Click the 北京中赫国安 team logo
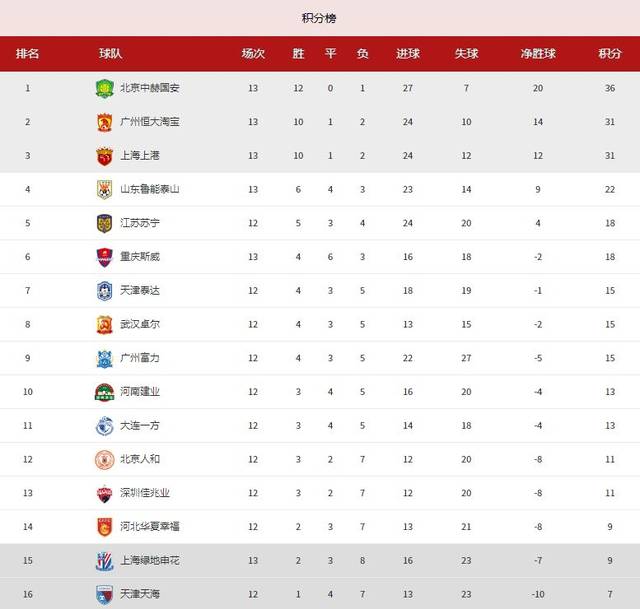This screenshot has height=609, width=640. [x=104, y=88]
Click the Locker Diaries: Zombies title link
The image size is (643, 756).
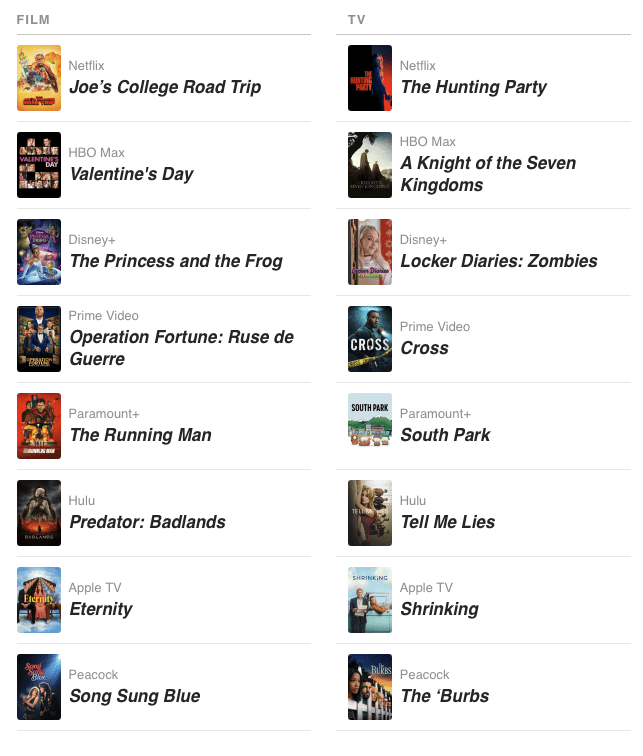tap(498, 261)
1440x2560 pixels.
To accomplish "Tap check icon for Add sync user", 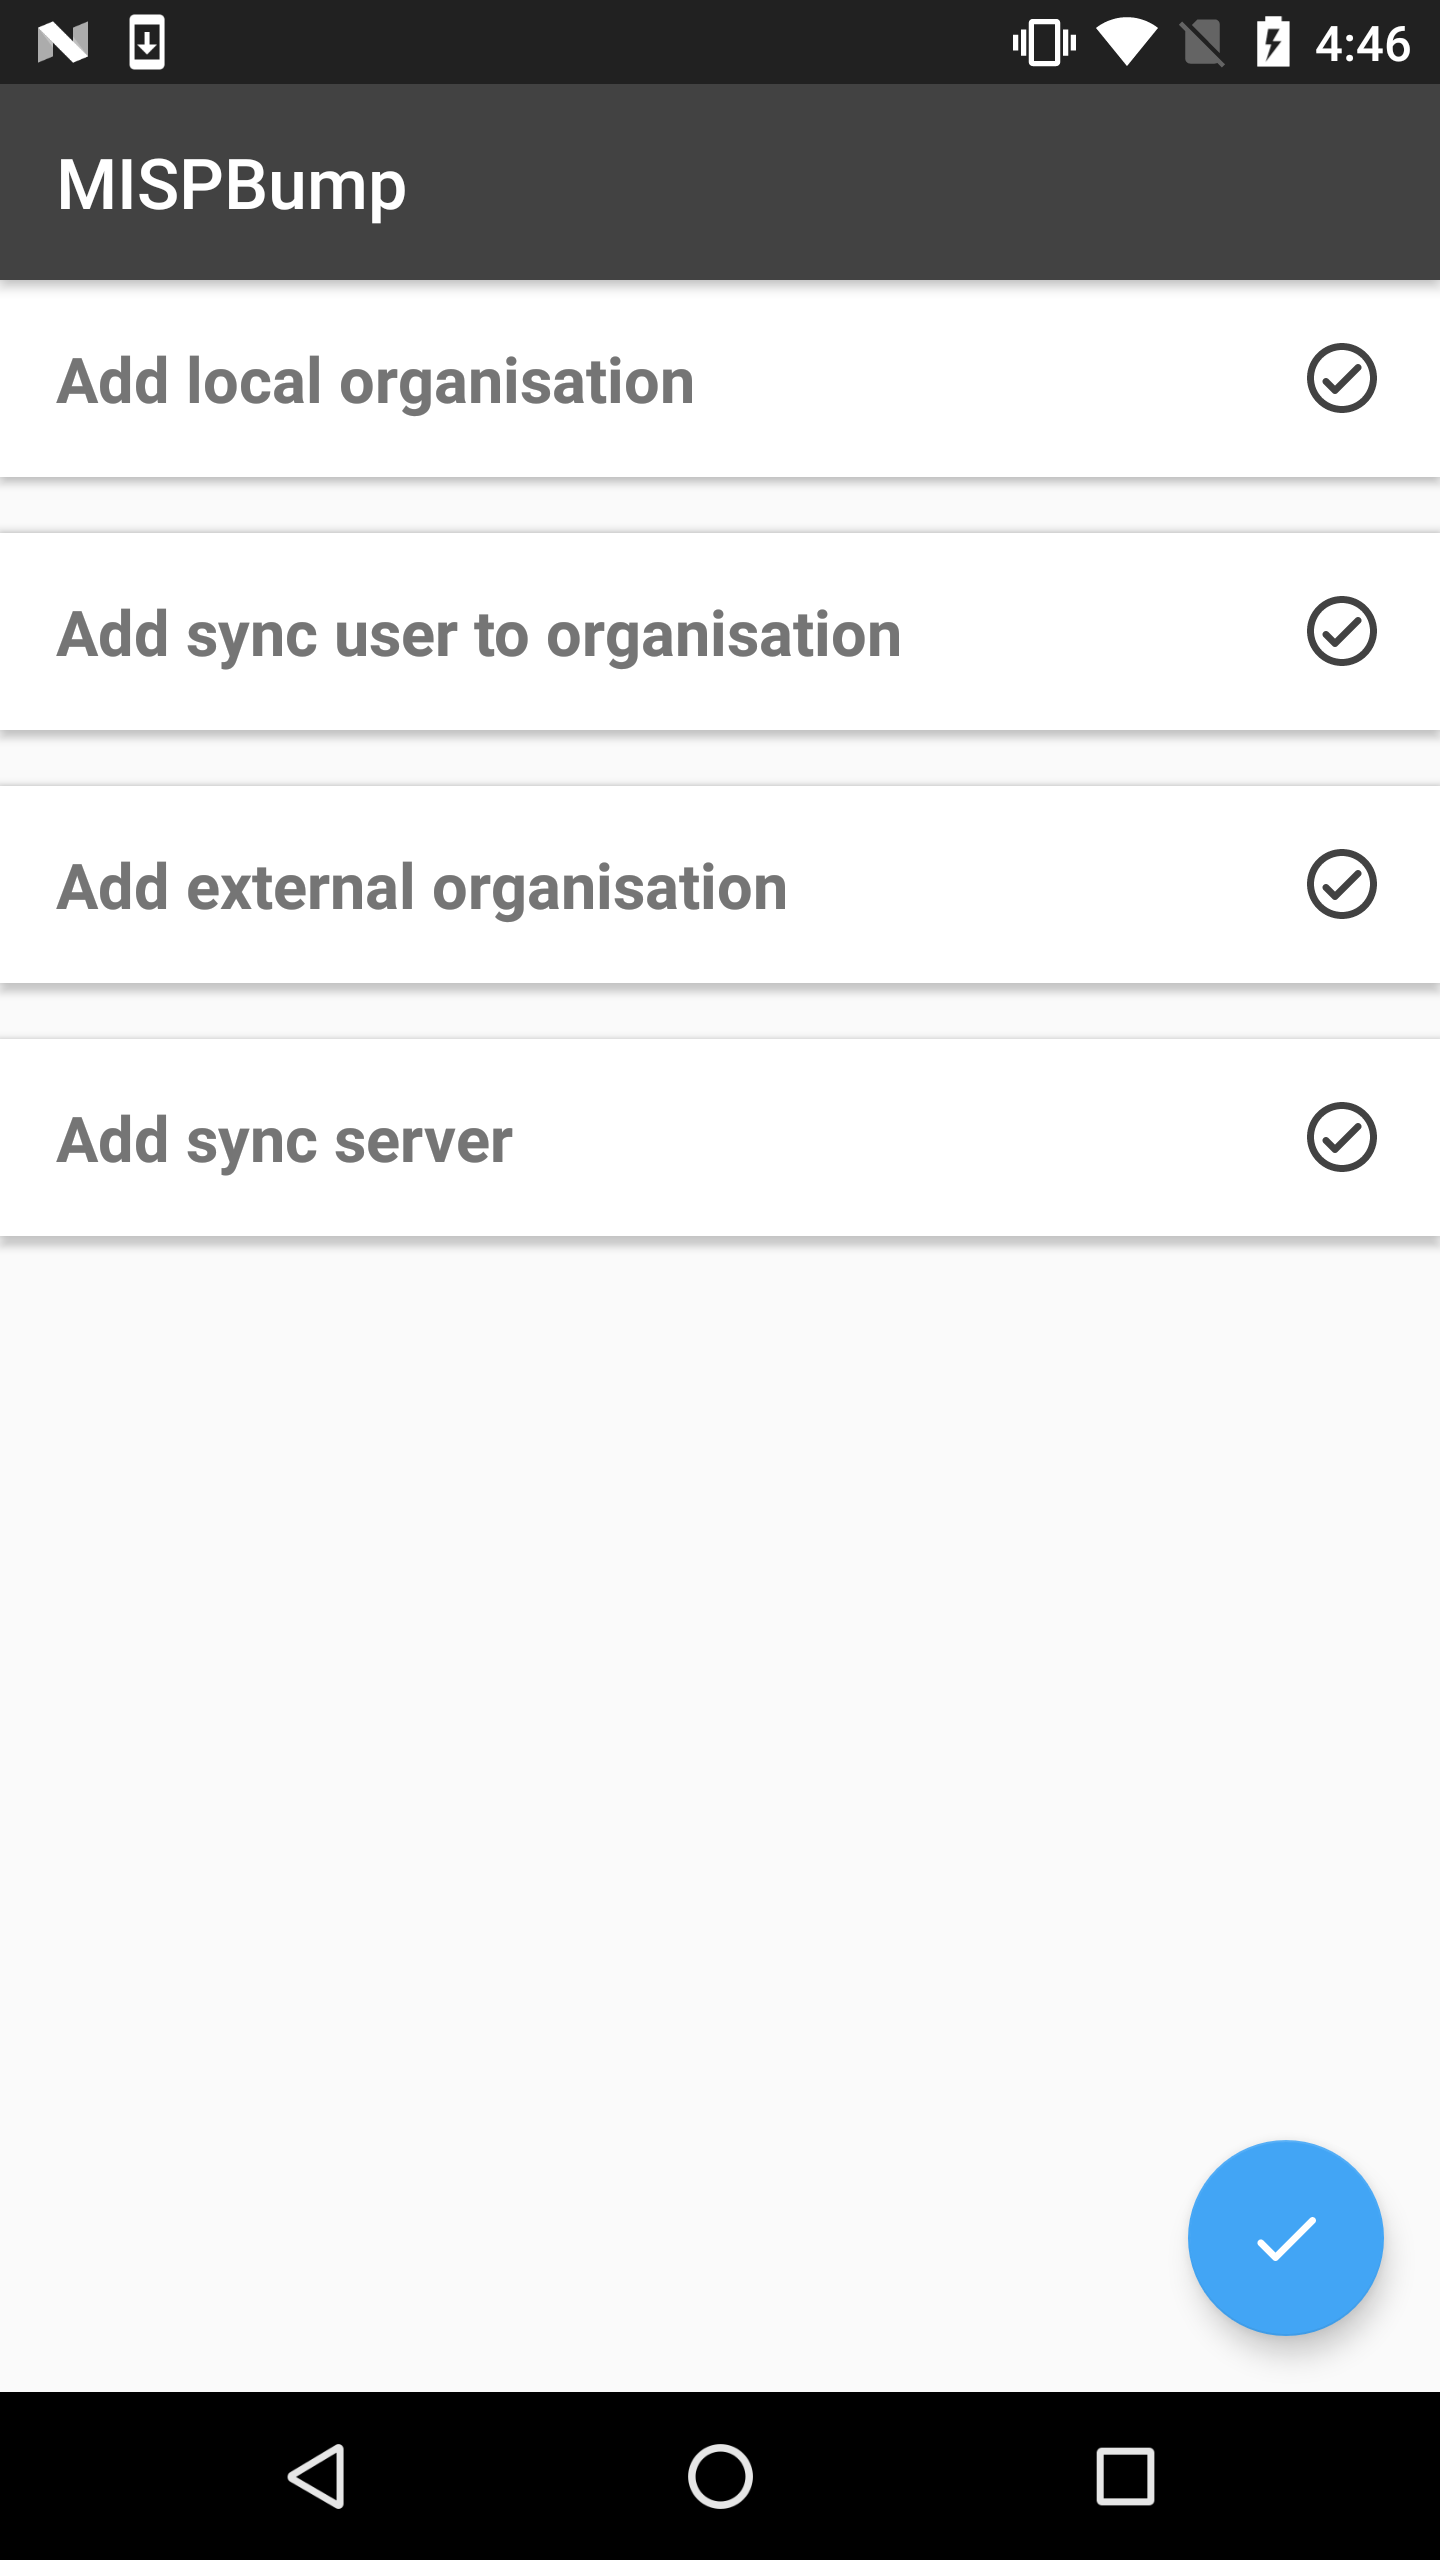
※
◆ Required work: From the first line to the last, reproduce the listing above exactly, leaving the pictures out.

◆ Written answer:
Click the 北京中赫国安 team logo
This screenshot has height=609, width=640. [x=104, y=88]
Click the Locker Diaries: Zombies title link
The image size is (643, 756).
tap(498, 261)
1440x2560 pixels.
To accomplish "Tap check icon for Add sync user", 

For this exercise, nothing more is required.